*Records for this task:*
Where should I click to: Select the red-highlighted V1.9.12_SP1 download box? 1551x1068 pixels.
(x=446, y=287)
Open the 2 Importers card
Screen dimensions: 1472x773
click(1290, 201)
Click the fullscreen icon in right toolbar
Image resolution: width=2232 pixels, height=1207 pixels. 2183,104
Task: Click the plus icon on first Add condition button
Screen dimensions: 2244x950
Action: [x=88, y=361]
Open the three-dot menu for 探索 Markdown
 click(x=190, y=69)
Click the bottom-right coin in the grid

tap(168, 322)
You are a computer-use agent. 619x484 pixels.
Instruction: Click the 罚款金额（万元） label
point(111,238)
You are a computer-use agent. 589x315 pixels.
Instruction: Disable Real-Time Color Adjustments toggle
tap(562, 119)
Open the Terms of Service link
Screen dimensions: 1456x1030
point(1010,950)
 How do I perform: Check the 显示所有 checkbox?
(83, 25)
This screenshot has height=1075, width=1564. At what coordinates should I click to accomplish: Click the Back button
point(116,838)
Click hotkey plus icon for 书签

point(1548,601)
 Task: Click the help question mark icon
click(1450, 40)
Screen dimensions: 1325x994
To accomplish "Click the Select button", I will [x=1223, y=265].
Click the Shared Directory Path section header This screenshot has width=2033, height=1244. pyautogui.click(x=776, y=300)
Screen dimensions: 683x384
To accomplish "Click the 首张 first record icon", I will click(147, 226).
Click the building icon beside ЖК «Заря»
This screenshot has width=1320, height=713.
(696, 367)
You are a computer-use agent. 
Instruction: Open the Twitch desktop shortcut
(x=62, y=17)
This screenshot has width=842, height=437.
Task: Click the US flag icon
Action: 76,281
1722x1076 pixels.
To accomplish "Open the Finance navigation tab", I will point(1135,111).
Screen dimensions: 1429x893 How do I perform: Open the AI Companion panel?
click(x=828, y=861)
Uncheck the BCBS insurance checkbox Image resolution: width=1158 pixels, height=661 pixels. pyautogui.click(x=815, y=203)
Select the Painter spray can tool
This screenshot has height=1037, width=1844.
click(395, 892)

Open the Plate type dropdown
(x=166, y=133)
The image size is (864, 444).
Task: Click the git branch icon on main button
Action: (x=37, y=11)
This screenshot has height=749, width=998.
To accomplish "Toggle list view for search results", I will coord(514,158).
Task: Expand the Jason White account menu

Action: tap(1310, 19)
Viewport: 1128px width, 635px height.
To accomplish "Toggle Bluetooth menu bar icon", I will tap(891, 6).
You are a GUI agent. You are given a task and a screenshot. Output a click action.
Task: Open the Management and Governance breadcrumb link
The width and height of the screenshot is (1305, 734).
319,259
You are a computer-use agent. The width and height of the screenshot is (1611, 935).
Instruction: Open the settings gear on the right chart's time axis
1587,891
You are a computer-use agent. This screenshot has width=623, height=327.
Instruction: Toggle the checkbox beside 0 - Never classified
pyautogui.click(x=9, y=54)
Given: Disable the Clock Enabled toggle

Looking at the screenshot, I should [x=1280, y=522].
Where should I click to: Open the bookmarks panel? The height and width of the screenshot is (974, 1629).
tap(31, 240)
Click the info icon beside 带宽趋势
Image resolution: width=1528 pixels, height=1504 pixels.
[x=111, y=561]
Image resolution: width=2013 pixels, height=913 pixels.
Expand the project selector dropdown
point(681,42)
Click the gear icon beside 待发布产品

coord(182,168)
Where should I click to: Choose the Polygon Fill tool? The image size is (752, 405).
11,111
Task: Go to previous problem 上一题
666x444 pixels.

*Problem details:* Count lines above containing "agent" and report only the total.

*Problem solution:* 6